You can download the ZEAL Brochure and the ENGINE Slide Deck from the Queens University website.


  1. Ma X, Zhou Z, Yi H, Pang X, Shi Y, Chen Q, et al. Effect of providing free glasses on children’s educational outcomes in China: Cluster randomized controlled trial. BMJ
  2. Ma Y, Congdon N, Shi Y, Hogg R, Medina A, Boswell M, et al. Effect of a Local Vision Care Center on Eyeglasses Use and School Performance in Rural China A Cluster Randomized Clinical Trial. 2018; Available from the JAMA Network website.

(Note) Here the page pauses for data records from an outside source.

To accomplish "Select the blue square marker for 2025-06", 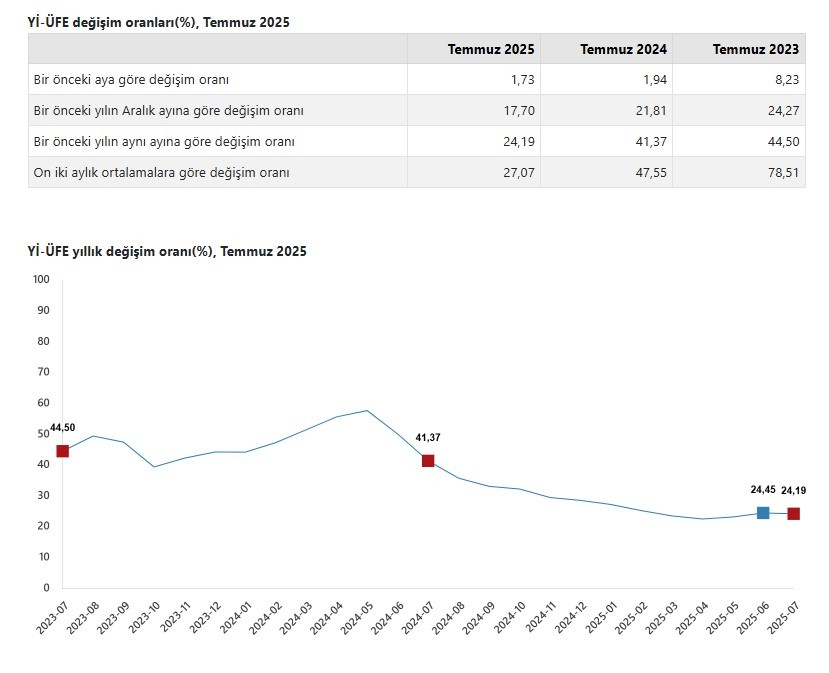I will [x=763, y=513].
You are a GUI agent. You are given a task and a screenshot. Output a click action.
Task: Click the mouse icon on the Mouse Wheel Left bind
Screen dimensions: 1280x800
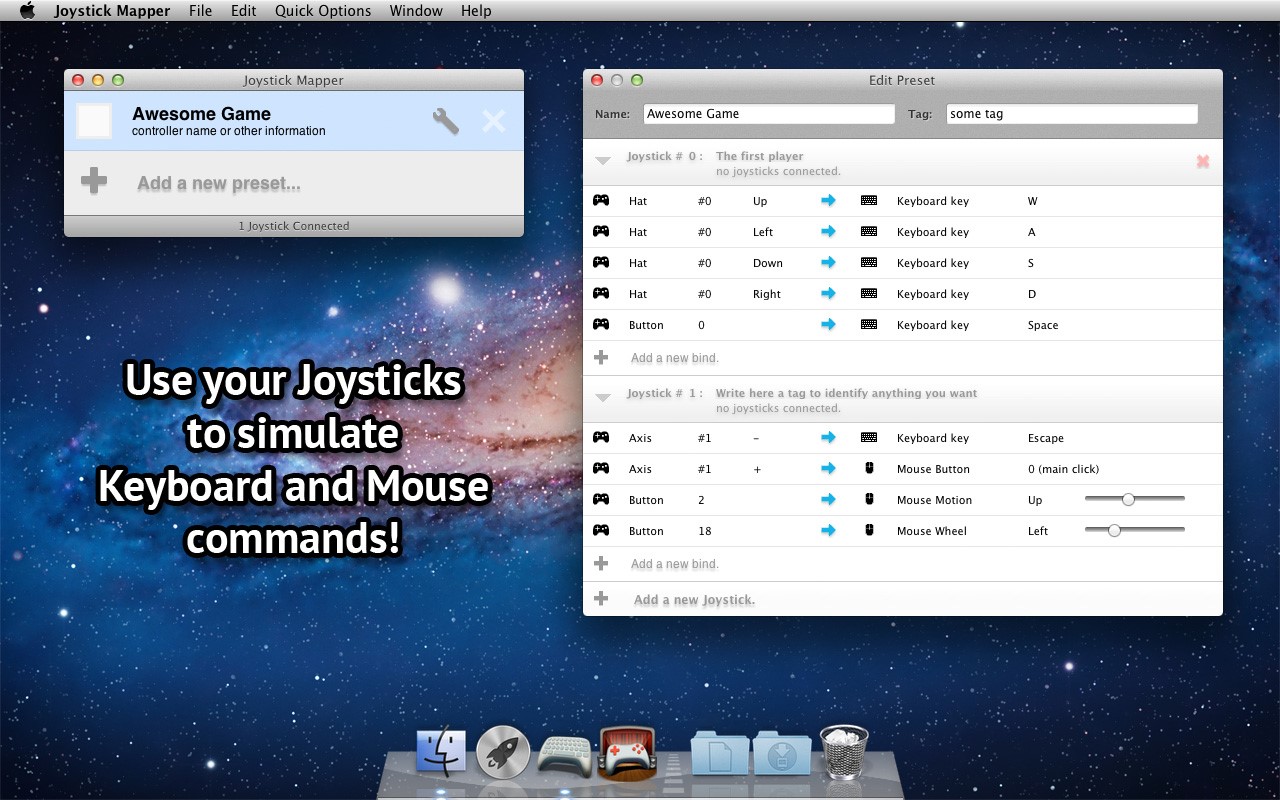coord(869,530)

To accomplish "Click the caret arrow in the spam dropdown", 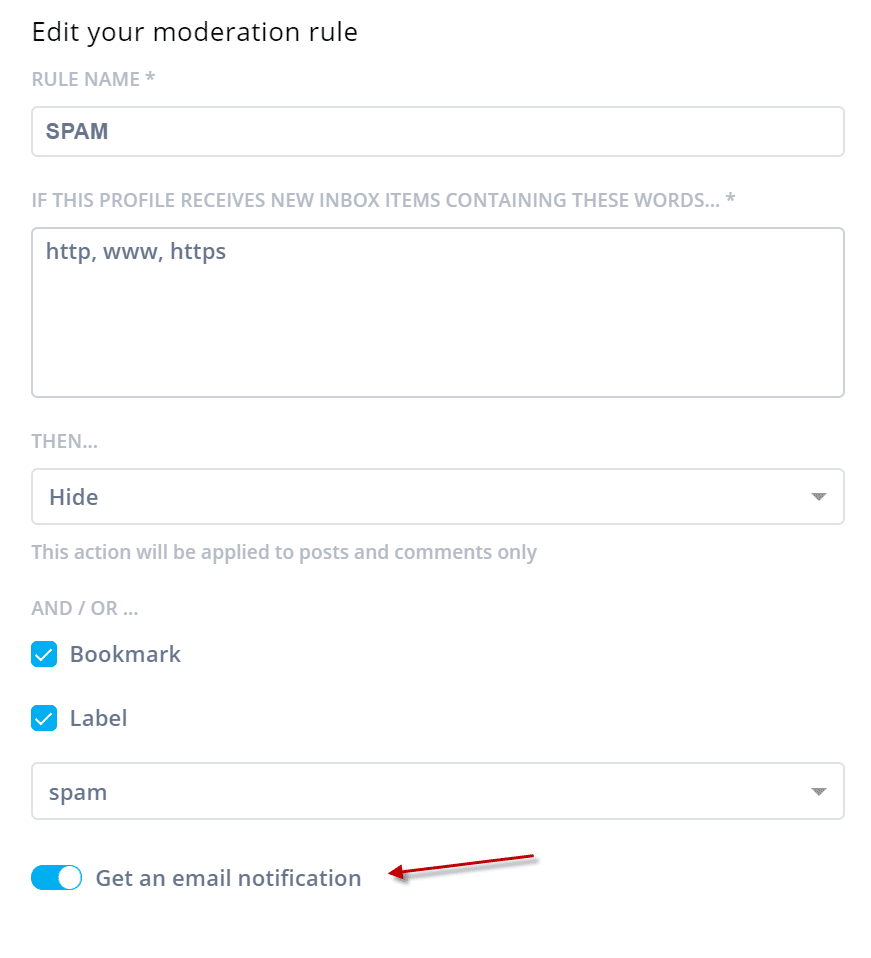I will point(818,792).
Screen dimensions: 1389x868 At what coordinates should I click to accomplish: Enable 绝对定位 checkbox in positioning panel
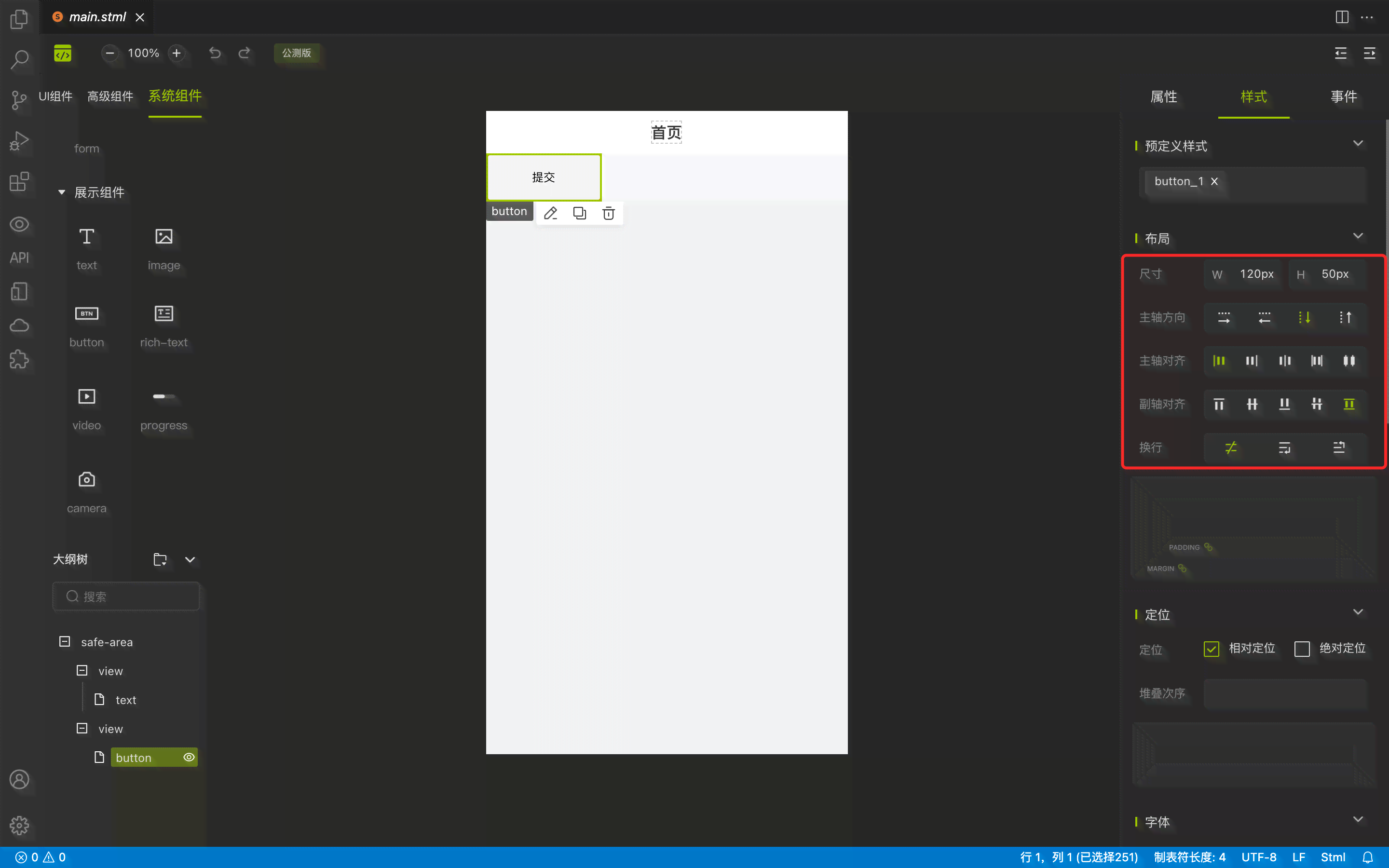(x=1302, y=649)
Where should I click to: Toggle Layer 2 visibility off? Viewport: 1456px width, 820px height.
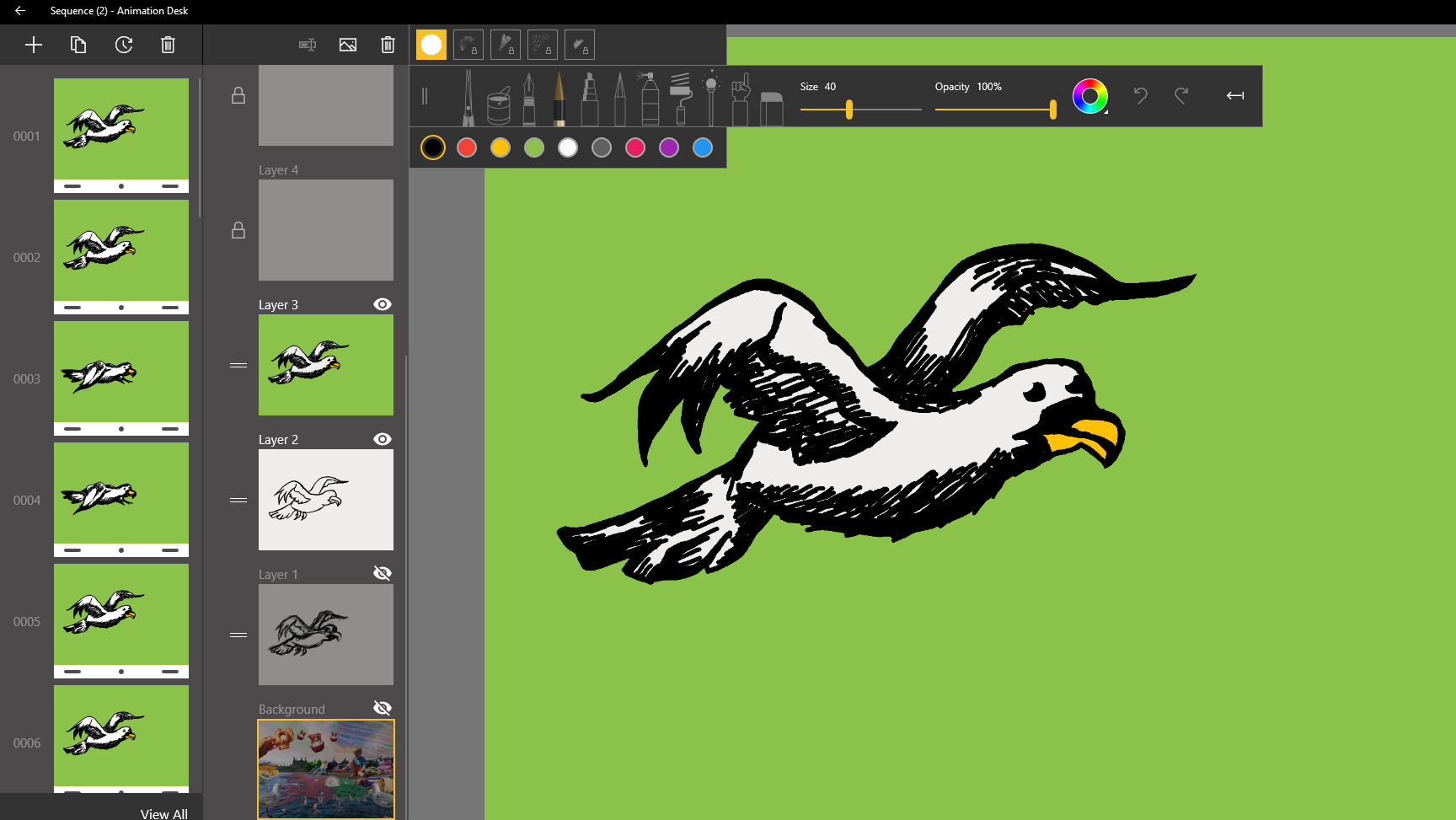[383, 439]
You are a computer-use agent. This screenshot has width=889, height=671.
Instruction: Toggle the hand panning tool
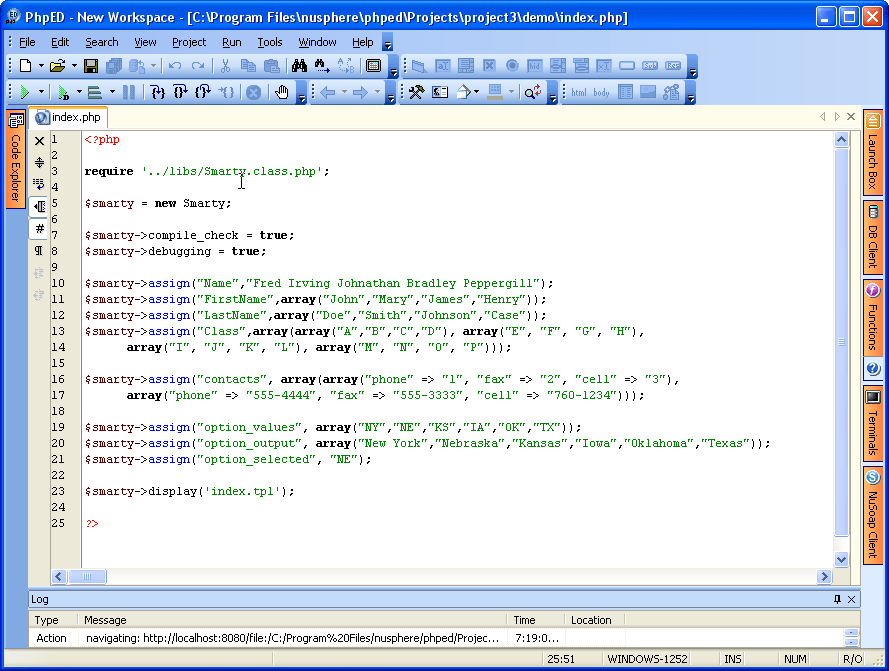pyautogui.click(x=283, y=91)
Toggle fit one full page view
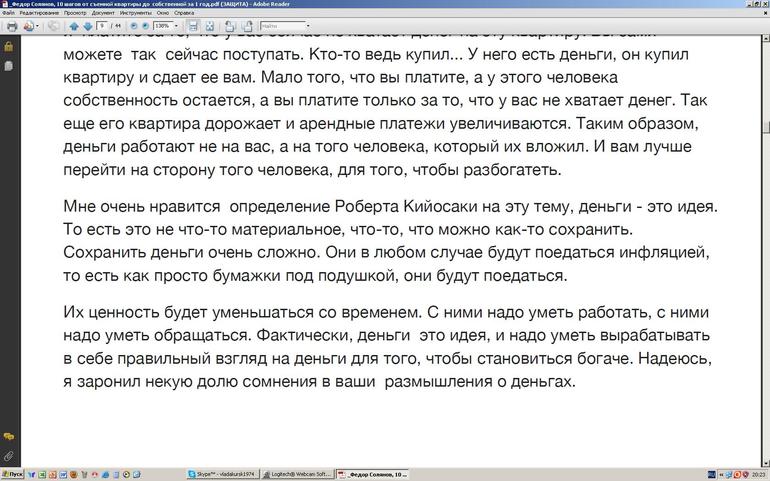This screenshot has width=770, height=481. [x=209, y=26]

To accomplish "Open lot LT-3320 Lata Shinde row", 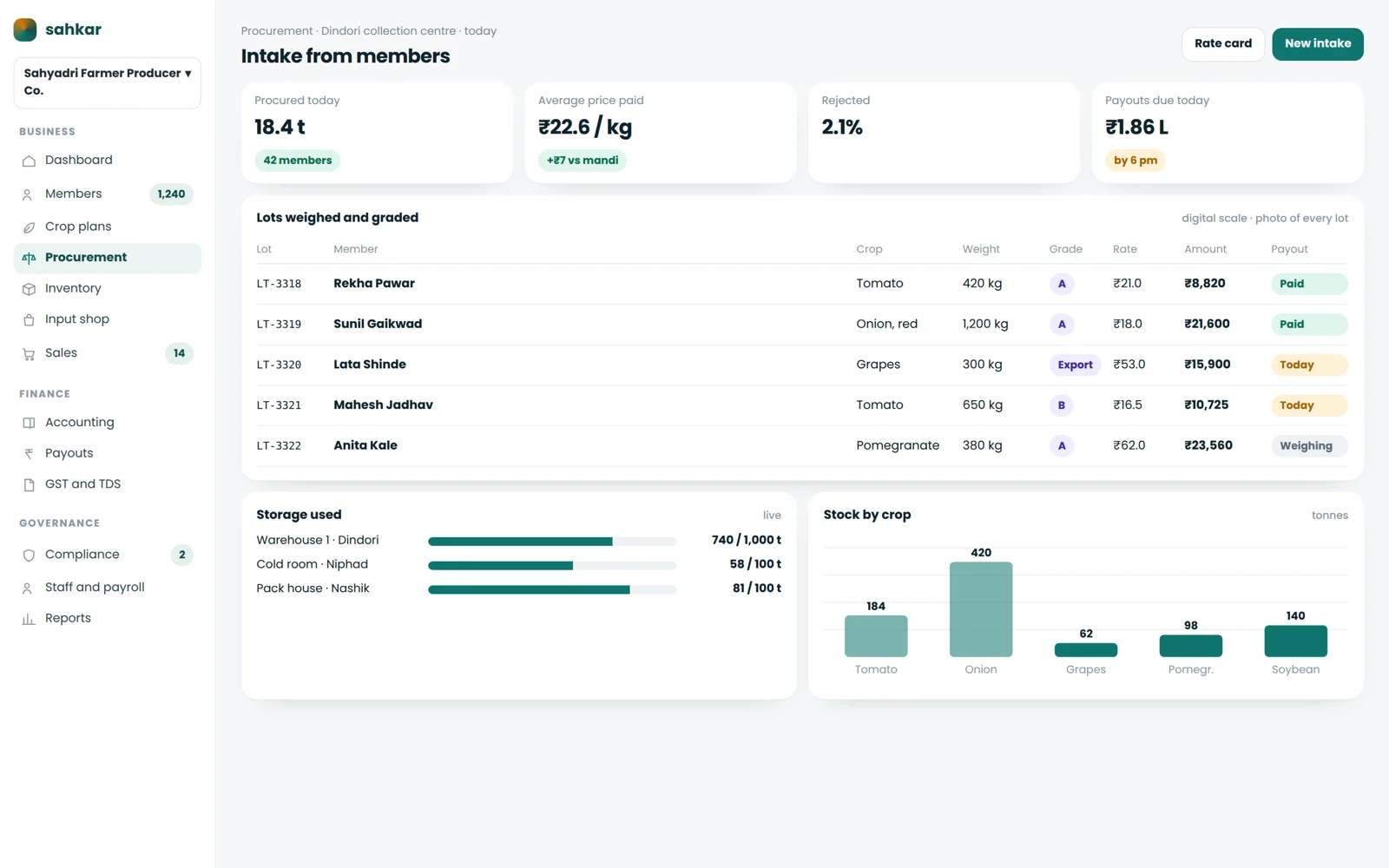I will click(802, 365).
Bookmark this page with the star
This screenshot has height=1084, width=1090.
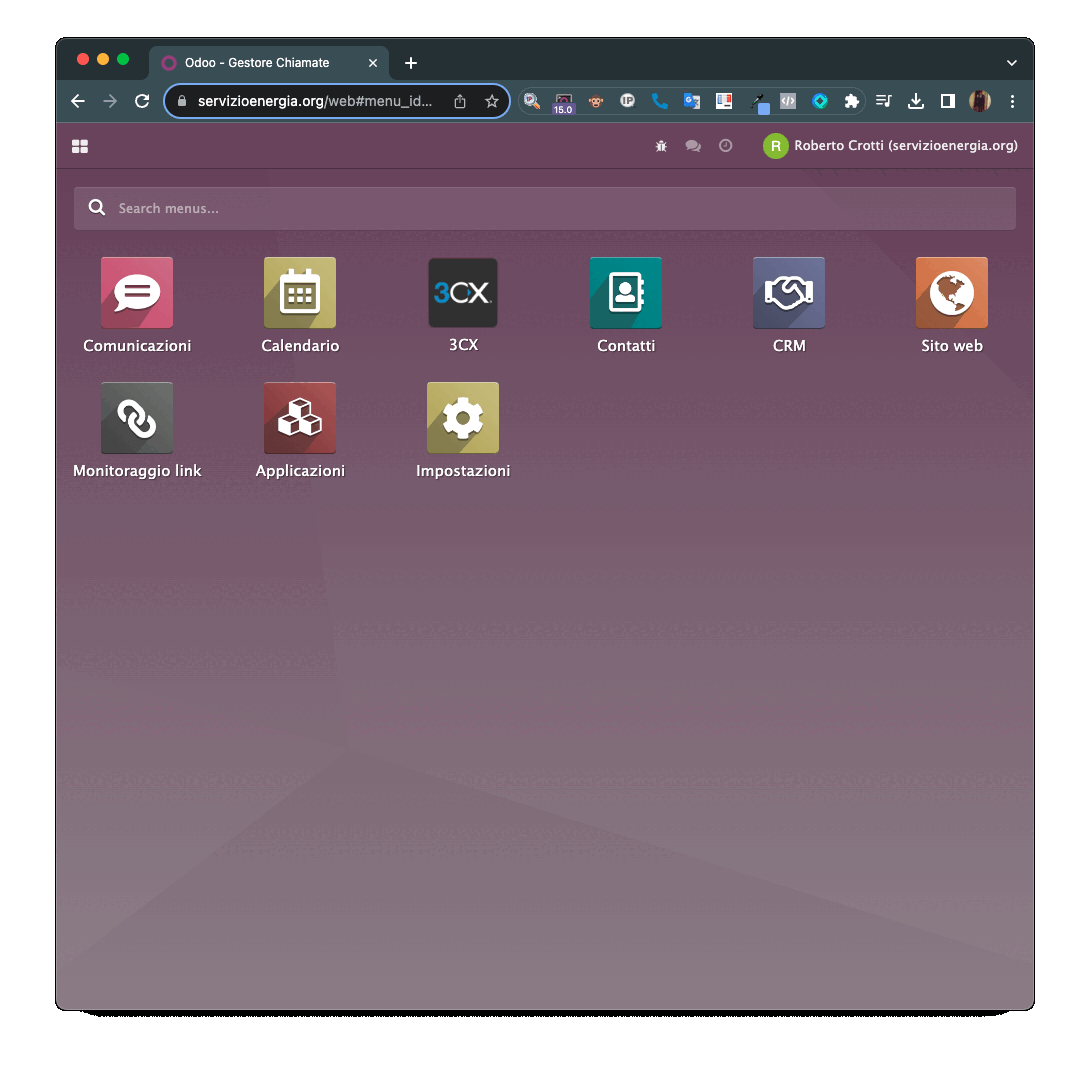point(492,101)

  3. Demir P, Baskaran K, Theagarayan B, Gierow P, Sankaridurg P, Macedo AF. Refractive error, axial length, environmental and hereditary factors associated with myopia in Swedish children. Clin Exp Optom [Internet]. 2021 Mar 2 [cited 2021 Apr 16];1–7. Available from Taylor and Francis Online.
  4. Kleinstein RN, Jones LA, Hullett S, Kwon S, Lee RJ, Friedman NE, et al. Refractive error and ethnicity in children. Arch Ophthalmol. 2003 Aug 1;121(8):1141–7.
  5. O’Donoghue L, McClelland JF, Logan NS, Rudnicka AR, Owen CG, Saunders KJ. Refractive error and visual impairment in school children in Northern Ireland. Br J Ophthalmol. 2010 Sep;94(9):1155–9.
  6. French AN, O’Donoghue L, Morgan IG, Saunders KJ, Mitchell P, Rose KA. Comparison of refraction and ocular biometry in European Caucasian children living in Northern Ireland and Sydney, Australia. Investig Ophthalmol Vis Sci. 2012 Jun;53(7):4021–31.
  7. Hashemi H, Fotouhi A, Yekta A, Pakzad R, Ostadimoghaddam H, Khabazkhoob M. Global and regional estimates of prevalence of refractive errors: Systematic review and meta-analysis. J Curr Ophthalmol. 2018 Mar 1;30(1):3–22.
  8. Kulp T, Ciner E, Maguire M, Moore B, Pentimonti J, Pistilli M, et al. Uncorrected Hyperopia and Preschool Early Literacy: Results of the Vision In Preschoolers-Hyperopia In Preschoolers (VIP-HIP) Study The Vision In Preschoolers-Hyperopia In Preschoolers (VIP-HIP) Study Group HHS Public Access. Ophthalmology. 2016;123(4):681–9.
  9. Shankar S, Evans MA, Bobier WR. Hyperopia and emergent literacy of young children: Pilot study. Optom Vis Sci. 2007;84(11):1031–8.
  10. Mavi S, Chan VF, Virgili G, Biagini I, Congdon N, Piyasena P, et al. The Impact of Hyperopia on Academic Performance Among Children: A Systematic Review. Asia-Pacific J Ophthalmol (Philadelphia, Pa). 2022;11(1):36–51.